### TASK GOAL
Update the rows below by replacing "GUI agent" with "UI agent" wherever it occurs, keeping everything else the same.

Extracted records
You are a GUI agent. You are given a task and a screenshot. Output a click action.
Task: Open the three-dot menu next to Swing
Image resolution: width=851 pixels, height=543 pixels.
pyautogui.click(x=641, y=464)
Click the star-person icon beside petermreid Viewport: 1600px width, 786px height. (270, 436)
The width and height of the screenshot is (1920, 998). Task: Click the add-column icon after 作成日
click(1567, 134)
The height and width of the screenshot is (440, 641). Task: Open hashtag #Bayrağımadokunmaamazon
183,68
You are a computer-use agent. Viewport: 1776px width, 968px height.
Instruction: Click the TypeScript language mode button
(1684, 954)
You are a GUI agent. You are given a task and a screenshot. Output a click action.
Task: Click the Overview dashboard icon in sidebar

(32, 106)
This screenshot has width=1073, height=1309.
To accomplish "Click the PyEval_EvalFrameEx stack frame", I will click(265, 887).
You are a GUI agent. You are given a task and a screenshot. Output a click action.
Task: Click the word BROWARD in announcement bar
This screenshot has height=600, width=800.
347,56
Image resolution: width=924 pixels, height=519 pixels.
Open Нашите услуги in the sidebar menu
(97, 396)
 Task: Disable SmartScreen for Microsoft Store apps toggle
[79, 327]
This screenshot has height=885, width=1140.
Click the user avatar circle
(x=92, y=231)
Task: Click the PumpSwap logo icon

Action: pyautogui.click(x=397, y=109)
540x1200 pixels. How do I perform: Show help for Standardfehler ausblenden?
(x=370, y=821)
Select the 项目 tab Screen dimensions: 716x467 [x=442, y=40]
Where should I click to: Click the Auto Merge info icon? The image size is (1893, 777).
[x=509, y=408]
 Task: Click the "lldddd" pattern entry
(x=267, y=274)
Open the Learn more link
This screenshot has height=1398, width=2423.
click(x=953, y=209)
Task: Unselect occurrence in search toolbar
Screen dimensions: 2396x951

### REPLY
You are a UI agent. You are given a task and a screenshot. Output a click action.
Task: Open the three-dot menu next to Swing
Image resolution: width=851 pixels, height=543 pixels.
pyautogui.click(x=641, y=464)
Click the star-person icon beside petermreid Viewport: 1600px width, 786px height. (270, 436)
The width and height of the screenshot is (1920, 998). Task: Click the add-column icon after 作成日
click(1567, 134)
The height and width of the screenshot is (440, 641). Task: Open hashtag #Bayrağımadokunmaamazon
183,68
You are a computer-use agent. Viewport: 1776px width, 968px height.
Instruction: Click the TypeScript language mode button
(1684, 954)
You are a UI agent. You are given a task and a screenshot. Output a click action.
Task: Click the Overview dashboard icon in sidebar

(32, 106)
This screenshot has width=1073, height=1309.
To accomplish "Click the PyEval_EvalFrameEx stack frame", I will click(265, 887).
You are a UI agent. You are given a task and a screenshot. Output a click action.
Task: Click the word BROWARD in announcement bar
This screenshot has height=600, width=800.
347,56
Image resolution: width=924 pixels, height=519 pixels.
Open Нашите услуги in the sidebar menu
(97, 396)
 Task: Disable SmartScreen for Microsoft Store apps toggle
[79, 327]
This screenshot has height=885, width=1140.
Click the user avatar circle
(x=92, y=231)
Task: Click the PumpSwap logo icon

Action: pyautogui.click(x=397, y=109)
540x1200 pixels. How do I perform: Show help for Standardfehler ausblenden?
(x=370, y=821)
Select the 项目 tab Screen dimensions: 716x467 [x=442, y=40]
Where should I click to: Click the Auto Merge info icon? The image size is (1893, 777).
[x=509, y=408]
 Task: Click the "lldddd" pattern entry
(x=267, y=274)
Open the Learn more link
This screenshot has height=1398, width=2423.
click(x=953, y=209)
Task: Unselect occurrence in search toolbar
Screen dimensions: 2396x951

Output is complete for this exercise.